Bola.com, Jakarta - Presiden FIFA, Gianni Infantino, akhirnya menyampaikan permintaan maaf atas ucapannya yang dinilai sebagai "lelucon murahan" terkait suporter sepak bola Inggris.

Komentar tersebut disampaikan Infantino dalam pidatonya di World Economic Forum, bulan lalu.

Advertisement

Dalam kesempatan itu, ia tidak hanya menyinggung soal keamanan turnamen, tetapi juga membela kebijakan harga tiket untuk Piala Dunia 2026 di Amerika Utara.

Saat mengenang Piala Dunia 2022 di Qatar, Infantino mengatakan turnamen tersebut berjalan hampir tanpa insiden. Ia bahkan melontarkan pernyataan yang kemudian menuai kritik luas.

"Ketika bola mulai bergulir dan keajaiban dimulai, hampir tidak ada insiden. Untuk pertama kalinya dalam sejarah juga, tidak ada satu pun warga Britania yang ditangkap selama Piala Dunia. Bayangkan! Ini sesuatu yang benar-benar, benar-benar istimewa," ujar Infantino, ketika itu.

Ucapan tersebut langsung mendapat respons keras dari Football Supporters' Association (FSA). Dalam pernyataannya, FSA menyindir balik Infantino.

"Selagi kami sudah mendapatkan perhatian Tuan Infantino, kami ingin mengingatkan bahwa alih-alih membuat lelucon murahan tentang para suporter kami, sebaiknya ia fokus membuat harga tiket yang murah," tulis FSA.


Minta Maaf kepada Skotlandia, Wales, dan Irlandia Utara

Presiden FIFA, Gianni Infantino, berbicara saat pengumuman jadwal pertandingan resmi Piala Dunia FIFA 2026 di Washington, DC, pada 6 Desember 2025. (Roberto SCHMIDT/AFP)

Desakan agar Infantino meminta maaf akhirnya muncul dalam sebuah wawancara dengan program "The World with Yalda" Hakim di Sky News.

Dalam wawancara itu, Infantino secara khusus menyebut Skotlandia, Wales, dan Irlandia Utara, wilayah yang secara historis memang jarang terlibat penangkapan di turnamen besar, berbeda dengan Inggris.

"Pertama-tama, saya menggunakan kata 'Brit', bahwa tidak ada warga Britania yang ditangkap di Piala Dunia," kata Infantino.

"Dengan begitu, saya telah menyinggung orang-orang Skotlandia, Wales, dan Irlandia Utara, yang kepada merekalah saya harus terlebih dahulu meminta maaf," katanya.

Ia menegaskan bahwa ucapannya sama sekali tidak dimaksudkan untuk merendahkan, melainkan sebagai komentar ringan guna menggambarkan suasana Piala Dunia 2022 di Qatar.
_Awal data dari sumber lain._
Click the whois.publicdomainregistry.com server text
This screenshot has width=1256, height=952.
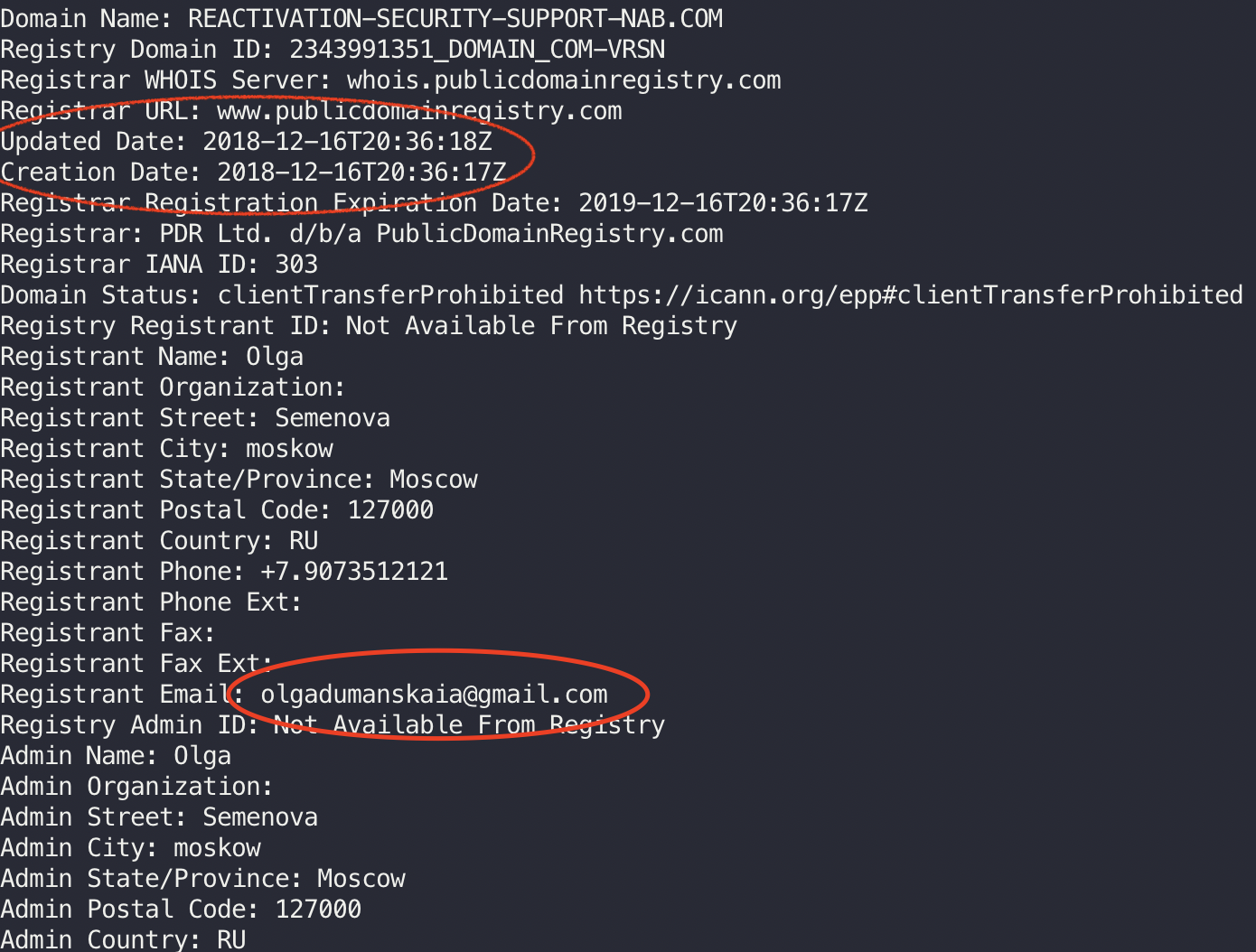click(x=564, y=80)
"Itu dimaksudkan sebagai pernyataan ringan untuk menunjukkan bahwa Piala Dunia di Qatar adalah sebuah perayaan, sebuah ajang yang damai, dan semua orang datang bersama dalam suasana yang damai," lanjutnya.


Akui Keliru

Presiden FIFA, Gianni Infantino, bereaksi saat resepsi dengan para pemimpin bisnis di sela-sela pertemuan tahunan Forum Ekonomi Dunia (WEF) di Davos pada 21 Januari 2026. Forum Ekonomi Dunia berlangsung di Davos dari 19 Januari hingga 23 Januari 2026. (Mandel NGAN/AFP)

Infantino juga menambahkan bahwa melihat suporter Inggris datang dengan damai, menikmati pertandingan, dan memberikan dukungan adalah hal yang patut diapresiasi.
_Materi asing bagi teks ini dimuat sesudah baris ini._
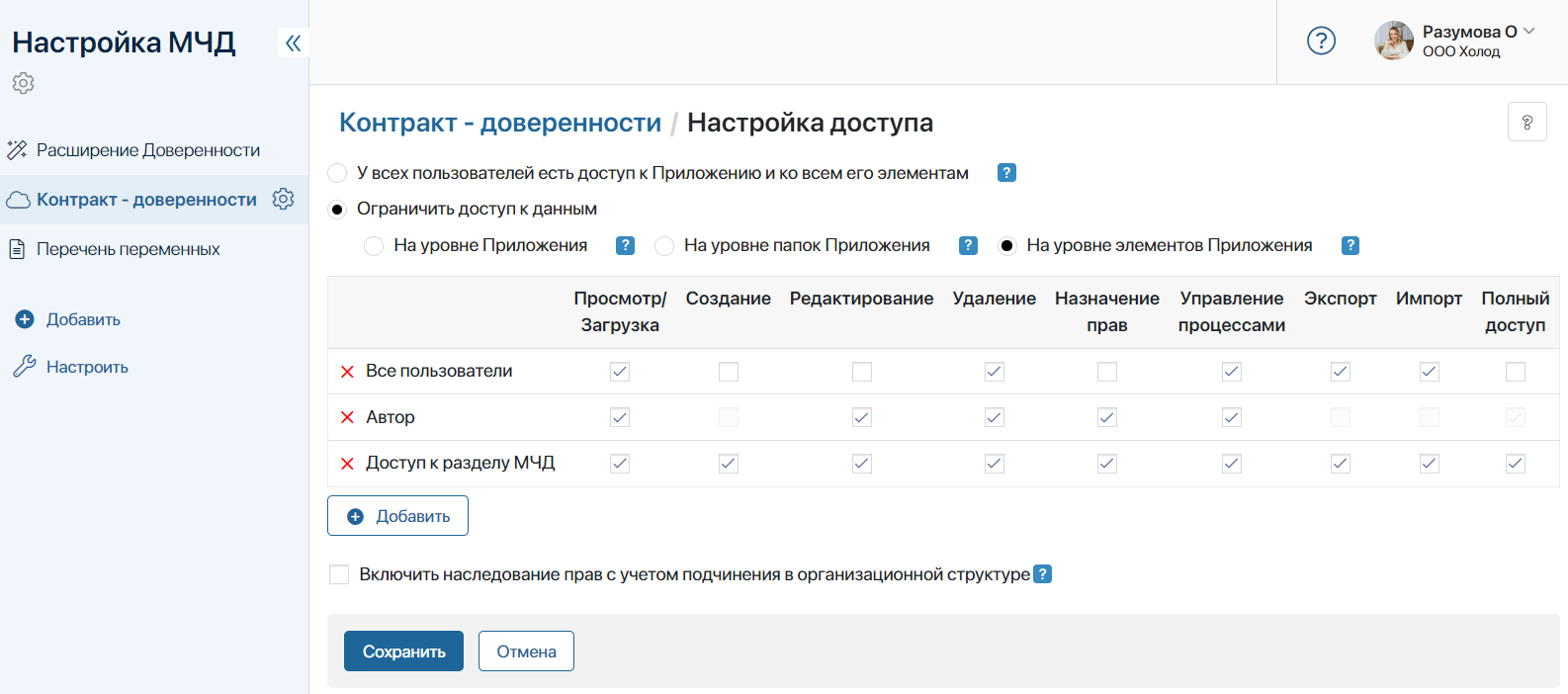Show hint for На уровне папок Приложения
Image resolution: width=1568 pixels, height=694 pixels.
968,245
"Memiliki suporter Inggris, suporter sejati, yang datang secara damai, menikmati pertandingan dan memberi dukungan, adalah sesuatu yang fantastis," ucapnya.

Dalam kesempatan yang sama, Infantino mengakui kekeliruannya dalam menyebut para pelaku kerusuhan sebagai "fans". Menurutnya, orang-orang yang datang ke pertandingan hanya untuk membuat kerusuhan seharusnya disebut sebagai kriminal.

Ia juga memuji langkah-langkah yang telah diambil Inggris dalam memerangi kekerasan terkait sepak bola, serta menegaskan dirinya sebagai "penggemar besar sepak bola Inggris".